Joel Ngatuere is the Environment spokesperson for Whareroa marae, which is about one kilometre from the port in Mount Maunganui where the substance is regularly used.

He says locals feared it was making them sick and it was ridiculous that industry still had not got its act together.

"To have no action in place, to me it either shows complete incompetence or arrogance to have total disregard for our community... in terms of the impact that it is having on ourselves and also the ozone and climate change."

Joel says he was worried the EPA was too cozy with industry.

"I don't have faith they've got the ability to make an independent decision because they're dragging their feet when the evidence is clear that methyl bromide is an outdated practice."

Image: Google Maps.

Former Green Party MP and environmental activist Steffan Browning says the EPA should really be called the "Economic Protection Authority".

"Industry's had a long time to get it together. There is a recapture [technology] available. It just is that they have to dig into their pockets, out of the massive profits, and pay for it."

Environment lawyer Kate Barry-Piceno, who works with the Tauranga Moana Fumigant Action Group, says New Zealand was lowering its environmental standards to meet India's export requirements.

She says the EPA needed to stop bowing to industry, allowing exporters to weigh in every time a report did not favour its position.

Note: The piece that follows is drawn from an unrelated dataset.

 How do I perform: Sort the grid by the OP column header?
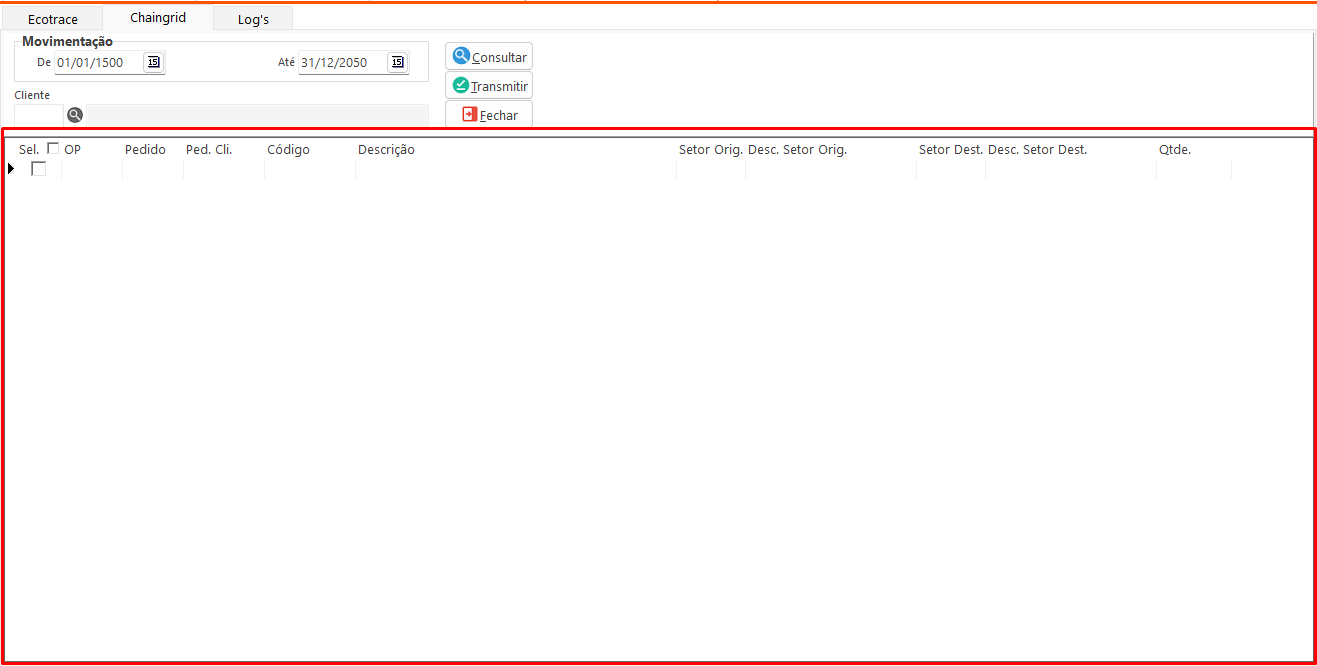73,150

"So this is just an endless ongoing attempt to delay the process and stagger it out, to provide comment upon comment upon comment on every environmental report that criticises the information that they provided."

Don Hammond from log and timber exporters industry group STIMBR, the Stakeholders In Methyl Bromide Reduction incorporated, says that when the process started back in 2010 they thought they would be able to come up with a solution, but now know compliance was "impossible".

He says the recapture process also created large amounts of toxic waste and was still no way to treat or recycle it.

"The only solution that's been given to us is bury it in the landfill.

"Well I'm sure you can see that it's not really a solution, it's just hiding it for the next generation to deal with."

Hammond says STIMBR has spent up to $40 million trying to comply, or investing in an alternative fumigant called EDN.

He says the substance - used in Australia - is less toxic, and an EPA document states it does not deplete ozone.

Hammond says STIMBR applied to the EPA to use the product nearly four years ago and was still waiting for a decision.

RNZ asked Hammond how he felt about the EPA's delay.

"Let me turn that around and say, would you be happy if you applied for something and waited four years and still had no visibility over what was going to happen?

"Look, I don't think it's any secret that we're very frustrated with the ... way this is playing out. And we've repeatedly offered to do whatever we can to assist the EPA."

Three-quarters of a billion dollars' worth of export logs were treated with methyl bromide in 2019, about a quarter of the total amount sent abroad.

Hammond says if industry was forced to comply come November, it could destroy a growing market and unless, EDN got the go-ahead soon, it would apply for another extension.

In a statement the EPA said staff were assessing new information on EDN and a report would go to the decision-making committee within months.

It said STIMBR asked for and was granted the extensions to keep using methyl bromide in order to "provide export certainty for the timber industry".

It said it could not go into detail while a decision on methyl bromide was pending.

Meanwhile the gas continues to be released into the environment.